Selected extract:
=-=-=

7. Validation & Error Reporting (CommandFactory)

  • Every command has a dedicated validate* routine enforcing option syntax, argument quoting rules, and file checks (validateFileForOpen).
  • Errors are reported via handleCommand, which prints the offending command line fragment, underlines the issue with ~, and appends a contextual error message (Error code 14).
  • createCommand falls back to UNKNOWN_COMMAND when no handler matches.

8. Error codes overview (where they originate)

  • 1 — Invalid argument (validation failure)
  • 2 — Invalid option (validation failure)
  • 3 — Syntax error (e.g., mixing < with explicit args for input-defining commands)
  • 4 — Unknown command (no factory handler)
  • 5 — Could not open file: (input redirection / file argument open failure in parser)
  • 6 — Error reading from file … (read failure in FileStream)
  • 7 — File already exists (from TouchCommand)
  • 8 — Could not create/open file (from TouchCommand creation or output redirection open failure)
  • 10 — Empty input line (from Stream::operator>>)
  • 11 — Input exceeds MAX_SIZE (from Stream::operator>>)

Notes:

  • rm failure prints a textual message (Error deleting file: …) rather than a numeric code.
  • In interactive mode, writing to a .txt via >/>> echoes the file contents back to stdout; inside batch, this echo happens only for appends (>>).

9. Notes and limitations

  • Pipeline splitting is literal on | and is not quote-aware; a | inside quotes will still split the pipeline.
  • Redirections are only parsed at the end of a segment; only the last occurrence of a given redirection applies. Stderr redirection is not supported.
  • Interactive stdin capture (for echo, wc, head, batch, and partial tr) occurs only for the first pipeline segment and stops on a blank line or a line equal to EOF.

=-=-=

Required work:
1. Answer these from the shell documentation above, one line each:
(a) What does createCommand fall back to when no handler matches?
(b) Which error code is raised when input exceeds MAX_SIZE?
(c) Is stderr redirection supported?
2. Extend the shell documentation above, starting after its last sentence.

Record excerpts:

=-=-=

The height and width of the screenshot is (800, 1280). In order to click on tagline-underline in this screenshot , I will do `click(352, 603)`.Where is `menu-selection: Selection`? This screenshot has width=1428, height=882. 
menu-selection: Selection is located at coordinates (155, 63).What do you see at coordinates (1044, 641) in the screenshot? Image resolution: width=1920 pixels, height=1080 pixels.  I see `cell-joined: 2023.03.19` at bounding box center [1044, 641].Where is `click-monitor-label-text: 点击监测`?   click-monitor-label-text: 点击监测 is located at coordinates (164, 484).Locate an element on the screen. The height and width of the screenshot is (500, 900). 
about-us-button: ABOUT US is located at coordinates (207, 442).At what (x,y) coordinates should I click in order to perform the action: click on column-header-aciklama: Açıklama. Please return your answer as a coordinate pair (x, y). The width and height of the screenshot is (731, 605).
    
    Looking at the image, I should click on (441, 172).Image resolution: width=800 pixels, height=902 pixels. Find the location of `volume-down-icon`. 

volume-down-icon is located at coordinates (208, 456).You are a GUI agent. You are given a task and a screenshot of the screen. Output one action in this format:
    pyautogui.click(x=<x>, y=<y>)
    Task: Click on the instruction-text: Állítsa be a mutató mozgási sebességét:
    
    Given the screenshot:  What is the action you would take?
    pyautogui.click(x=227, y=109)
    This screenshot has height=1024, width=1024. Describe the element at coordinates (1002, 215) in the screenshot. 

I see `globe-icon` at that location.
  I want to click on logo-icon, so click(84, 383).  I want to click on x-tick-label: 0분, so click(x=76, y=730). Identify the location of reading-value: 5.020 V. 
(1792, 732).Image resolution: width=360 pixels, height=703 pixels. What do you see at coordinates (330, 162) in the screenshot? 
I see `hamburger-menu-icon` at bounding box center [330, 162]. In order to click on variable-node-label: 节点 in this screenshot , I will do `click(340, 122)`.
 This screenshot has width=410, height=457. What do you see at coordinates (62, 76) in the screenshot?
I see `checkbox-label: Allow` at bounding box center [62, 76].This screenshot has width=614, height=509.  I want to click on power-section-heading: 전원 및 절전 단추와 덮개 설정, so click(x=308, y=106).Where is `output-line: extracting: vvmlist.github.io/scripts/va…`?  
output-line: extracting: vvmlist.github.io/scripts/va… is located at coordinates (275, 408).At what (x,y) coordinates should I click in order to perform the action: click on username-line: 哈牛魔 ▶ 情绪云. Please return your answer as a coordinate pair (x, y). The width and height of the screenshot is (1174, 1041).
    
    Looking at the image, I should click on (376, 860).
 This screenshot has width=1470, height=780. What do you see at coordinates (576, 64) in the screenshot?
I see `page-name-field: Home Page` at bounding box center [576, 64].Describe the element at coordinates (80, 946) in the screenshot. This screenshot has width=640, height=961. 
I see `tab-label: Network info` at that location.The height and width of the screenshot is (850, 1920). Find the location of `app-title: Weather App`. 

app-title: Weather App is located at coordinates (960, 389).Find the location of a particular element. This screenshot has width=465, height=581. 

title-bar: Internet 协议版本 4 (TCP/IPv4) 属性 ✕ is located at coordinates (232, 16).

=-=-=

Exercise results:
1.
(a) UNKNOWN_COMMAND
(b) 11
(c) No

2.
  • Piping forwards captured stdout as a single quoted argument to the next command. Only tr, echo, wc, head, and batch consume this injected argument.
  • Character counting in wc -c includes newline characters present in the input.
  • File-related commands enforce .txt extensions; truncate/rm also require the file to exist.

10. Batch Command Deep Dive

  • BatchCommand::execute (Command.cpp) iterates lines from its quoted script.
  • Each line is parsed with a fresh Stream and executed sequentially, using the same pipeline capture and redirection logic as the interactive path.
  • Output redirection inside batch commands respects append/truncate modes and echoes appended .txt files back to the console.

11. Prompt Customisation (prompt command)

  • Validation accepts a single character, either bare or quoted ("$"). Multi-character inputs trigger INVALID_ARGUMENT.
  • On success the prompt stored in Interface::run is updated for subsequent iterations; no command object is executed.

12. Control Flow Recap

  1. main() constructs Interface; Interface::run enters the REPL loop.
  2. Prompt displayed via PromptCommand.
  3. Parser reads input, Stream splits pipelines, tokenises, and resolves redirections/file injections.
  4. PipelineExecutor validates each stage, instantiates commands, manages redirection/piping, and executes them.
  5. Outputs and errors surface immediately; prompt reappears until exit is invoked.

This walkthrough covers every .cpp/.h participant so the CLI can be presented.